*Prompt*
Carry the Advent homily below forward from its last sentence, keeping its voice and subject.

*Document*
Friday, 11 December 2020 : 2nd Week of Advent, Memorial of Pope St. Damasus I, Pope (Homily and Scripture Reflections)

Liturgical Colour : Purple/Violet or White (Popes)

Dear brothers and sisters in Christ, today we listened to the words of the Scripture in which we heard of the Lord reminding His people to follow His ways, to obey His laws and commandments, and not to be swayed by falsehoods and temptations to sin. The Lord wants us to walk in His path, be righteous in all things and to put our trust in His wisdom, and not in our own biased judgments and wisdom.

In our first reading today, we heard from the Book of the prophet Isaiah of the Lord chiding and reminding His people to put their trust in Him and follow Him, rather than persisting in their stubborn attitude and refusal to follow His laws as they had done. This was a reference to how throughout the history of the people of Israel, through the time of the kingdoms of Israel and Judah right up to the time of Isaiah, had been disobedient many times.

*Source material*

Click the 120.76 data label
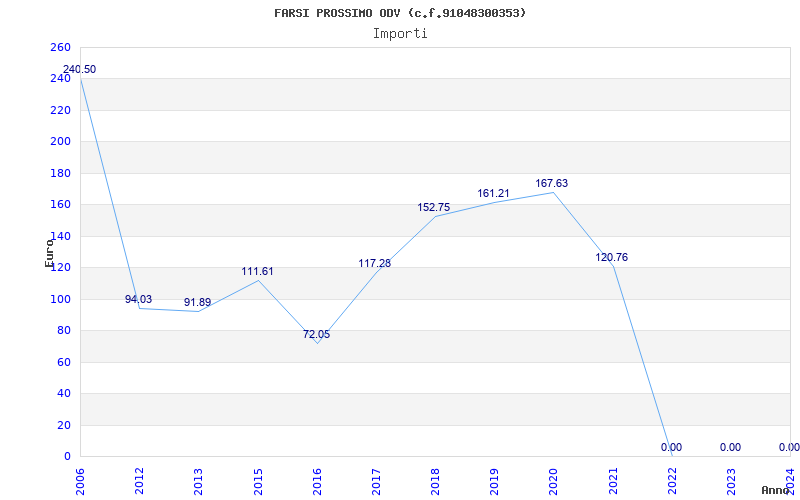Screen dimensions: 800x500 click(x=611, y=257)
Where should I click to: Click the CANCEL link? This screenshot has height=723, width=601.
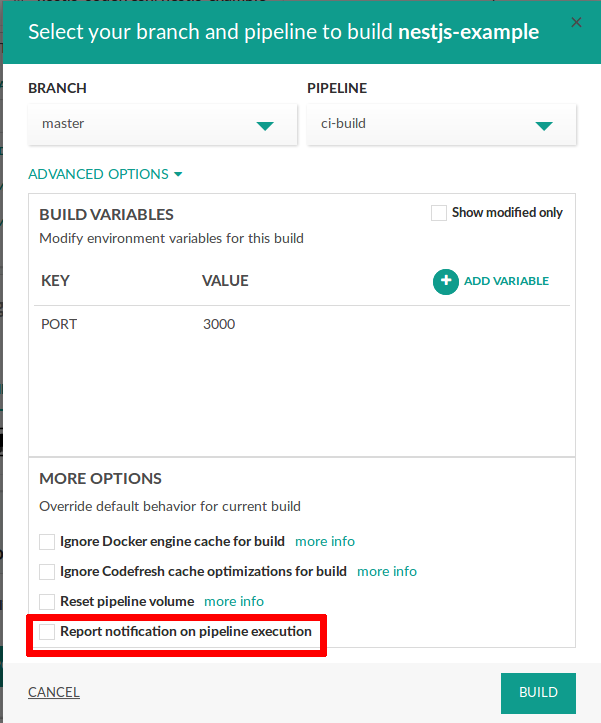tap(54, 692)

*Written response*
They refused to believe in God and in His prophets, ignoring the reminders given to them on multiple occasions, and the Lord still continued to send reminders after reminders to them, regardless of how they had treated the prophets and messengers sent to them. The same stubbornness can be seen in our Gospel passage today, when we heard of the Lord Jesus and His frustrations at the people who refused to believe in Him or in His herald, St. John the Baptist.

And all of that was because they refused to let go of their ego and trust in their own power, their own intellect and capabilities. They refused to acknowledge that they could be wrong and mistaken, and that was why they judged the Lord and St. John the Baptist by their own flawed ideals and thoughts, wisdom and intellect. They hardened their hearts and minds against the truth that the Lord and His prophet had brought and revealed before them.

Brothers and sisters in Christ, such is indeed the cause for mankind’s fall into sin and why so many of us have not been walking faithfully in the path that God has shown us. We have been swayed by the many temptations of the world that led us down the wrong path, in disobeying God and focusing on our selfish desires and wants. And this is why in this season of Advent, we are all called to reflect on our state and way of life.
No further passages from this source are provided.